映画「扉をたたく人」の主人公ウォルター・ヴェイル(リチャード・ジェンキンス)は、

自分の日常を振り返ってこんなことを言います。

忙しくない。

ちっとも忙しくないんだ。

何年もまともな仕事はしていない。

何もかも、ふりだけ。

忙しいふり、働くふりで、

何もしていないんだ。

自分は「これだけの人なんだぁね」という気持ち。
楽ではあるけれど、決して楽しくはないようですよね。
同じ漢字を当てますが、「楽(らく)」と「楽しい」は必ずしも同じところにはないのですね。
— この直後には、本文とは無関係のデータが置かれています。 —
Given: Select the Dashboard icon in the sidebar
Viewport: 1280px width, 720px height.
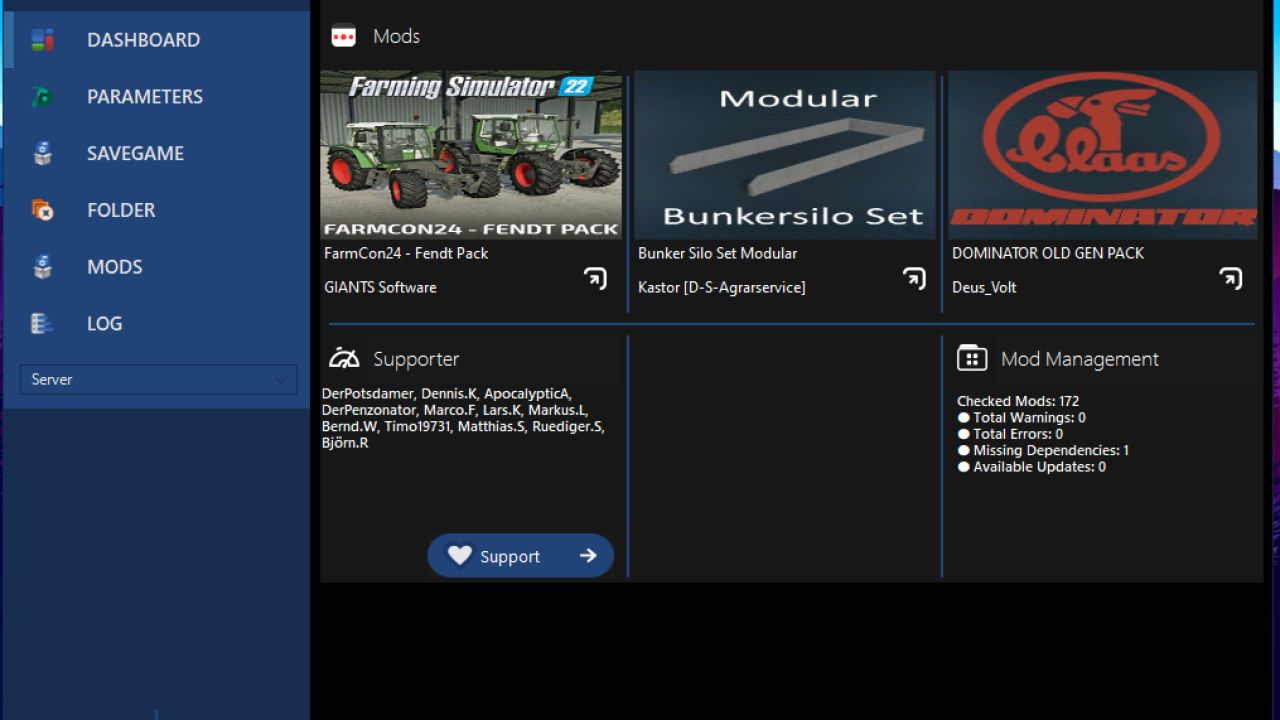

「楽しい」が指し示すものは一様ではありませんけれど、
ウォルターの場合には「これだけの人なんだぁね」と思っていた自分にふと気が付いたときには、

改めて人生の、生きていることの楽しさを噛み締めたのではないでしょうか。
契機となったものの訪れ、そしてそれが訪れることによって直面した事柄は

「楽しさ」とは縁遠いものであったにしても。


映画ですから、変化の契機ははっきりしています。
原題である「The visitor」が示しているとおり、何かが訪れるのですから。
邦題の「扉をたたく人」というのも、

相当にイメージを膨らませる材料を持ったタイトルになっていると思いますけれど、

どうも「人」に限定される要素が強すぎるようですね。


契機が訪れるのは、必ずしも「人」を介してではない可能性もあるわけですし。

この映画でも音楽はやはり契機のひとつ。
物語上、ウォルターが取り組むジャンベ(アフリカン・ドラム)は

タリクという人を介して接することになるわけですが、
ジャンベが響かせるビートこそが、ある意味、平穏に収束してしまっているウォルターの日常のリズムに

変化をもたらしたようなところがありますから。


何らかの契機。
ほんのちょっとしたことも含めて。
これに気づくか、気づかないか。


人は易きに流れるとは言ったものの、

「こんなもんだけんね」と思ってしまえば本当に「こんなもん」で終わるのでしょうね。
それがいけないと訓示めいたことを垂れるわけではありません。
でも、こんなもんなのか、あんなもんなのか、どんなもんであっても、楽しくはありたいかなと。